══ INFORMATION GIVEN

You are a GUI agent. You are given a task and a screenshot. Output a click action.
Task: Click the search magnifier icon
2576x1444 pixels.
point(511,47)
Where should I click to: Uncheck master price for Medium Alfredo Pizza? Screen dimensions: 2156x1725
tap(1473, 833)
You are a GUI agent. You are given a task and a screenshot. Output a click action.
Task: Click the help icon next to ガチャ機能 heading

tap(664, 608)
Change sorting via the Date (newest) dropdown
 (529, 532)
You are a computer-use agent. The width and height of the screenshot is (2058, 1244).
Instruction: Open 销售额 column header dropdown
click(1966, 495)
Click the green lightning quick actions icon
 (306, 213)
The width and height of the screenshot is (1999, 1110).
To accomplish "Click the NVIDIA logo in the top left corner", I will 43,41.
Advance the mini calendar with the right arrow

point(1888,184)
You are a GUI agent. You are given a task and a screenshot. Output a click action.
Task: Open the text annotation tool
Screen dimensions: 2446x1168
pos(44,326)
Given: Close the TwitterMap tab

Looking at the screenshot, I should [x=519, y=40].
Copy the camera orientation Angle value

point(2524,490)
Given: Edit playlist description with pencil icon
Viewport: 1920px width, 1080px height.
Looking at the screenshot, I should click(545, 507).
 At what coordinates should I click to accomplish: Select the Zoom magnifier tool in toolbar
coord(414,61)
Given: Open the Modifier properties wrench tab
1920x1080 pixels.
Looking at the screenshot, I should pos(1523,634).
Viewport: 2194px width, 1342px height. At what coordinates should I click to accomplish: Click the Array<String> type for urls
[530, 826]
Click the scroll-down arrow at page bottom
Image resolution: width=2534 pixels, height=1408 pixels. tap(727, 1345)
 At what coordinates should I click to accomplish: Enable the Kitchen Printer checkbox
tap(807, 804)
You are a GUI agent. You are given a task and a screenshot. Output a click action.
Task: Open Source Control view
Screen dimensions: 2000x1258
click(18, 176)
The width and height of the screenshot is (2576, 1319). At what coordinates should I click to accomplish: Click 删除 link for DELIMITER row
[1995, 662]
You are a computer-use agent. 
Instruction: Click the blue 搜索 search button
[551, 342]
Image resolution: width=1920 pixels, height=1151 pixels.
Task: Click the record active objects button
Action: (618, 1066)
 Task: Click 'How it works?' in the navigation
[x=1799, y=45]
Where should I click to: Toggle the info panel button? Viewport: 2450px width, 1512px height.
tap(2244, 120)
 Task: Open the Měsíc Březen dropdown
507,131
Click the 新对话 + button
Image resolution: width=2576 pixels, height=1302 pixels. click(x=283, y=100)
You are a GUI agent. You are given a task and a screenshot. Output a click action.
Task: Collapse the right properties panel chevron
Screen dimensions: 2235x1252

════

WORK TO COMPLETE – Retype exactly, please, each line from the line that contains "Click the scroll-down arrow at page bottom" through the last line of the entries above, with nothing added.

EXERCISE SOLUTION –
Click the scroll-down arrow at page bottom
Image resolution: width=2534 pixels, height=1408 pixels. tap(727, 1345)
 At what coordinates should I click to accomplish: Enable the Kitchen Printer checkbox
tap(807, 804)
You are a GUI agent. You are given a task and a screenshot. Output a click action.
Task: Open Source Control view
Screen dimensions: 2000x1258
click(18, 176)
The width and height of the screenshot is (2576, 1319). At what coordinates should I click to accomplish: Click 删除 link for DELIMITER row
[1995, 662]
You are a computer-use agent. 
Instruction: Click the blue 搜索 search button
[551, 342]
Image resolution: width=1920 pixels, height=1151 pixels.
Task: Click the record active objects button
Action: (618, 1066)
 Task: Click 'How it works?' in the navigation
[x=1799, y=45]
Where should I click to: Toggle the info panel button? Viewport: 2450px width, 1512px height.
tap(2244, 120)
 Task: Open the Měsíc Březen dropdown
507,131
Click the 新对话 + button
Image resolution: width=2576 pixels, height=1302 pixels. click(x=283, y=100)
You are a GUI agent. You are given a task and a screenshot. Output a click action.
Task: Collapse the right properties panel chevron
Screen dimensions: 2235x1252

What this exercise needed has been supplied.